• Text provided:
++++++++++

Has anyone here gotten an alert. Still cant find how one recieves one, or can tell they have got one.


----------



## Janthran (Feb 26, 2013)

the_randomizer said:


> *Ahem*
> https://petitions.whitehouse.gov/petition/stop-cas-copyright-alert-system/KjBZN4mV


There is nothing wrong with it, though. Pirates just can't stand less freedom to break the law. SOPA and PIPA were actually violations of the constitution..


----------



## the_randomizer (Feb 26, 2013)

Janthran said:


> There is nothing wrong with it, though. Pirates just can't stand less freedom to break the law. SOPA and PIPA were actually violations of the constitution..


 
What worries me is getting in trouble for doing something I didn't do, like watch something on YouTube or upload a clip of a video game, then have some power-hungry goon call me out for copyright infringement or some lamea*** excuse. The power the government holds scares me to no end. I don't care about piracy so much as I don't download movies or music illegally, but what does make me concerned is their hellbent attitude on monitoring out every move, not giving us our personal space. If I ever use a VPN, it will be so the government can't watch me as I use the internet for normal, non-illegal use.

++++++++++

• Supplied material:
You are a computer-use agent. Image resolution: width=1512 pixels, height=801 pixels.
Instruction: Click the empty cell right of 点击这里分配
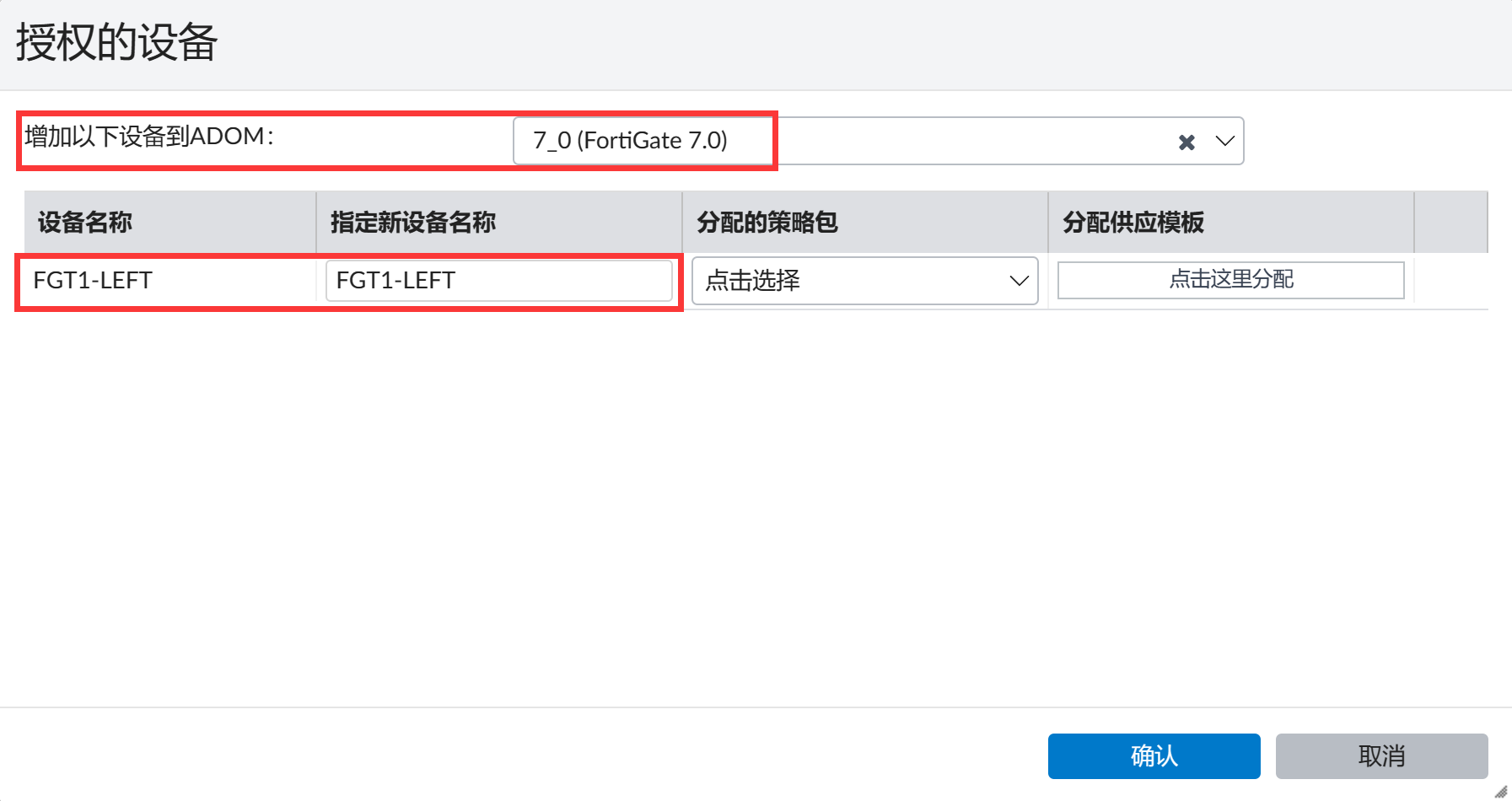pyautogui.click(x=1450, y=281)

++++++++++

• Problem set:
(1) Translate this sentence from the forum thread about the copyright alert system into Spanish: "The power the government holds scares me to no end."
(2) Extend the forum thread about the copyright alert system, picking up right after its final sentence.

• Results of the exercise:
(1) El poder que tiene el gobierno me asusta muchísimo.

(2)
I don't see anything immoral or amoral about using a VPN to bypass their constant watching.

I will say this though, our copyright system is grossly convoluted and needs one helluva revamp, the fact it can be so easily abused by cooperate influence (MPAA or RIAA) is sickening to say the least.


----------



## Janthran (Feb 26, 2013)

If you have nothing to hide, you shouldn't be so worried.
But no, there's nothing illegal about using a VPN either.


----------



## LightyKD (Feb 26, 2013)

Has anybody heard anything about this service?

http://www.securitykiss.com/

EDIT: whole list I just found...
http://www.prohackingtricks.com/2013/01/best-5-free-vpn-service-providers-2013.html


----------



## TheDarkSeed (Feb 26, 2013)

If my ISP likes me giving them money, then they won't throttle my speed...if they don't, then I guess I'm moving to Canada; And I'll finally be able to smoke reefer in peace.


----------



## dehry (Feb 26, 2013)

Nothing with this involves the government. It's a policy change that really doesn't change anything. Hollywood and the RIAA have been doing this forever. They subpoena the ISP for your name and the ISPs would either respond or say fuck off. The next step would be a lawsuit against the ISP, which would immediately turn over your name. This way, you aren't immediately being sued for downloading and instead are getting a warning.

Also, if you are so worried about privacy:










This stuff is what you are sending out to all the websites you visit.


----------



## the_randomizer (Feb 26, 2013)

dehry said:


> Nothing with this involves the government. It's a policy change that really doesn't change anything. Hollywood and the RIAA have been doing this forever. They subpoena the ISP for your name and the ISPs would either respond or say fuck off. The next step would be a lawsuit against the ISP, which would immediately turn over your name. This way, you aren't immediately being sued for downloading and instead are getting a warning.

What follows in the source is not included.